Lastly, enhanced safety is an important attraction of SMRs. Their designs incorporate passive safety systems, and the reactors operate with low power and pressure. SMRs do not need human intervention or external power to shut down since they rely on physical forces such as gravity and convection for these safety back-ups. The International Atomic Energy Agency says these characteristics eliminate or significantly reduce the potential for dangerous releases of radioactivity.
Coal to nuclear transition?
SMRs are becoming an especially promising replacement for coal-fired power plants, which are under threat due to carbon emission regulations.
The Energy Information Administration (EIA) found that about a quarter of U.S. coal-fired power plants are due to retire by 2029. Domestic coal-fired electricity production is expected to decline about 93% by 2040 on the way to achieving net-zero emissions by 2050.
The impact of this evolution on workers has been painful. The workforce at coal power plants shrank 12% between 2019 and 2021 alone, according to the EIA, and the retirement of more facilities will add to the job loss.

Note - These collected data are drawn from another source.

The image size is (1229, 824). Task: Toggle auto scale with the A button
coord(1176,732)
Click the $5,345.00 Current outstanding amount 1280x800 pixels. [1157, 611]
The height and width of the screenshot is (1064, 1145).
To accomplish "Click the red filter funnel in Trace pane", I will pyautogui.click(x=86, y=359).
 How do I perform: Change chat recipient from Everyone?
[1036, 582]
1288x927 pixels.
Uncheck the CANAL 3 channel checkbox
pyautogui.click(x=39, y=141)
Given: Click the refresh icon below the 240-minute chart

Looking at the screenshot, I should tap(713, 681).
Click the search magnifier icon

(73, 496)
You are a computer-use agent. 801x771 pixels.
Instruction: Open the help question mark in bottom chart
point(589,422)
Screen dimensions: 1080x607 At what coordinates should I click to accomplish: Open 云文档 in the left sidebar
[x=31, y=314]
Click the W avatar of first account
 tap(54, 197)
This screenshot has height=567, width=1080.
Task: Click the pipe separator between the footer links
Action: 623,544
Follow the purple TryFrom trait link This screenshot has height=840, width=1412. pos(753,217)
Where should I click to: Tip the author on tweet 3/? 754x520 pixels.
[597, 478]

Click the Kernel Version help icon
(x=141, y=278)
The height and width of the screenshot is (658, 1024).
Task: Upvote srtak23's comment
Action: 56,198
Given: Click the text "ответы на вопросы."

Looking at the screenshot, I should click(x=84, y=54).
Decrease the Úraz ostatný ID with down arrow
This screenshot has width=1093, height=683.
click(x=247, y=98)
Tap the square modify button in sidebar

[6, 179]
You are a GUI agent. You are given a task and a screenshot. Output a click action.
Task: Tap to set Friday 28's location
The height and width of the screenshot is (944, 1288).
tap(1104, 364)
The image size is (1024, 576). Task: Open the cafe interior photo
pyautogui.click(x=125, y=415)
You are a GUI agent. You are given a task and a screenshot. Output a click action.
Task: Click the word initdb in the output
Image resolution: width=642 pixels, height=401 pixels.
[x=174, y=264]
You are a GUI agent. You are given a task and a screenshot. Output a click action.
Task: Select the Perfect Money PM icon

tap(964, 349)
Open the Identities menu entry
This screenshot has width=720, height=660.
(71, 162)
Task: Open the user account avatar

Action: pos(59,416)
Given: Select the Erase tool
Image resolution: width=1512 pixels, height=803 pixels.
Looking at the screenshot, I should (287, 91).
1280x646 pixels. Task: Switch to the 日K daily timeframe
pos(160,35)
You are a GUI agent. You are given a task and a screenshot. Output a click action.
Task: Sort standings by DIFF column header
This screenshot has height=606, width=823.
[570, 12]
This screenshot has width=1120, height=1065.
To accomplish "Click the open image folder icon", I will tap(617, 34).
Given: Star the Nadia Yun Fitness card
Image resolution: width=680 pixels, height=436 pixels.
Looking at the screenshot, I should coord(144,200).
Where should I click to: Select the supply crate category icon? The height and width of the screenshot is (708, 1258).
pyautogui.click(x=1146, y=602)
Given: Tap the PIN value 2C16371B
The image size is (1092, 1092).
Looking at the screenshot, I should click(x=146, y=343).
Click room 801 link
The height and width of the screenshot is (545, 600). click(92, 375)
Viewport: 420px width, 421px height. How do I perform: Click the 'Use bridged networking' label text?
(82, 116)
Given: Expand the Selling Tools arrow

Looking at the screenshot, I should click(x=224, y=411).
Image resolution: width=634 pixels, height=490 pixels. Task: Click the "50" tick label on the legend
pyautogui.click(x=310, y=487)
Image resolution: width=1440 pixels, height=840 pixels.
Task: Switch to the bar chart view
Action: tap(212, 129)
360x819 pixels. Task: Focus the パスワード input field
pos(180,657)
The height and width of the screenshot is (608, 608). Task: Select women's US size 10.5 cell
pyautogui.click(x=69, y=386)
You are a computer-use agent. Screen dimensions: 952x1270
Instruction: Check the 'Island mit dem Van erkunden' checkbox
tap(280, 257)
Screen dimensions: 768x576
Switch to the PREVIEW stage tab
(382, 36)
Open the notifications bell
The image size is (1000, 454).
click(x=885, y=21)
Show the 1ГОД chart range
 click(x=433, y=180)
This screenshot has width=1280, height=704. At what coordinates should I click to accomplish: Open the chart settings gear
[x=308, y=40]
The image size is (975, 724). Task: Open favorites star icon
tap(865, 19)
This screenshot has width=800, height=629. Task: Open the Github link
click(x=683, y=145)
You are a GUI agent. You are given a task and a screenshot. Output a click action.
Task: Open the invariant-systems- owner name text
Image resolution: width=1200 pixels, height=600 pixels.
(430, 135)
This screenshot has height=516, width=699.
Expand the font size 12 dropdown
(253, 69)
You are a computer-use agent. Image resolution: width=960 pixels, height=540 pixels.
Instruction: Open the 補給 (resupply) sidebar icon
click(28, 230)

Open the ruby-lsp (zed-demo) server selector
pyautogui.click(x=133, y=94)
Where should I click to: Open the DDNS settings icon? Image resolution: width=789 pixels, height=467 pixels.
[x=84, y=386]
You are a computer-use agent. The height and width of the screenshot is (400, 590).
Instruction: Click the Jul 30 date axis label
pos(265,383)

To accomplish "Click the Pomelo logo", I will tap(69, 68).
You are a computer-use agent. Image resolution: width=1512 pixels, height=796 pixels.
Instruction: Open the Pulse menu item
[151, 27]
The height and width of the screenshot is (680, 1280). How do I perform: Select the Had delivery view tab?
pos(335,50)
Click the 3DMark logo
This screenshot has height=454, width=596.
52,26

But SMRs could potentially repower about 80% of coal plants studied by the DOE, turning them into emission-free power producers. Only 22% were adaptable to traditional nuclear plants.
At the same time, SMRs could help solve one of the critical challenges of current climate change goals. Power generation currently contributes about 30% of global CO2 emissions, and global power consumption could triple by 2050, according to research by McKinsey.
This demands more electricity from clean sources such as nuclear, which currently accounts for only about 10% of global electricity generation. Almost no new nuclear capacity has been added in the United States in the past 35 years for various reasons that range from changing regulatory requirements to a track record of schedule and cost overruns.
SMR technology can address many of these challenges because it reduces construction time and upfront costs, offers lower operating costs, and incorporates simplified systems that improve reliability and safety.
How would coal to nuclear shift work?
A March study by the Bipartisan Policy Center concluded that SMRs could help achieve climate goals, maintain grid reliability, respond to fluctuating power demand and preserve or improve many coal plant jobs, finding:
- SMRs can reuse coal plant transmission infrastructure, electrical equipment and steam-cycle components. This avoids some permitting obstacles and reduces construction costs by 17% to 35%.
- About three-quarters of coal plant jobs are transferable to nuclear plants with no new licensing requirements.
- In regions where SMRs replace retiring coal plants, a net job gain is likely.
- Jobs at nuclear plants pay higher wages compared to coal plants. This would be good for plant workers and boost tax revenue for local governments.
The report found that several roles at coal power plants can transfer to SMRs, including mechanics, maintenance, electricians and security with no licensing or experience requirements. Higher wages for nuclear plant jobs and a tight labor market for nuclear workers make a transition attractive.
The way forward
There are other challenges for the coal to SMR transition including technology hurdles (like how to handle disposal of nuclear waste), work needed to achieve economies of scale and potential opposition from community organizations. Timing the retirement of a coal plant and its startup as a nuclear facility can be tricky, and licensing requirements may also complicate the transition.
But the prospect of greater employment security and higher wages will continue to focus UWUA’s attention on this emerging area.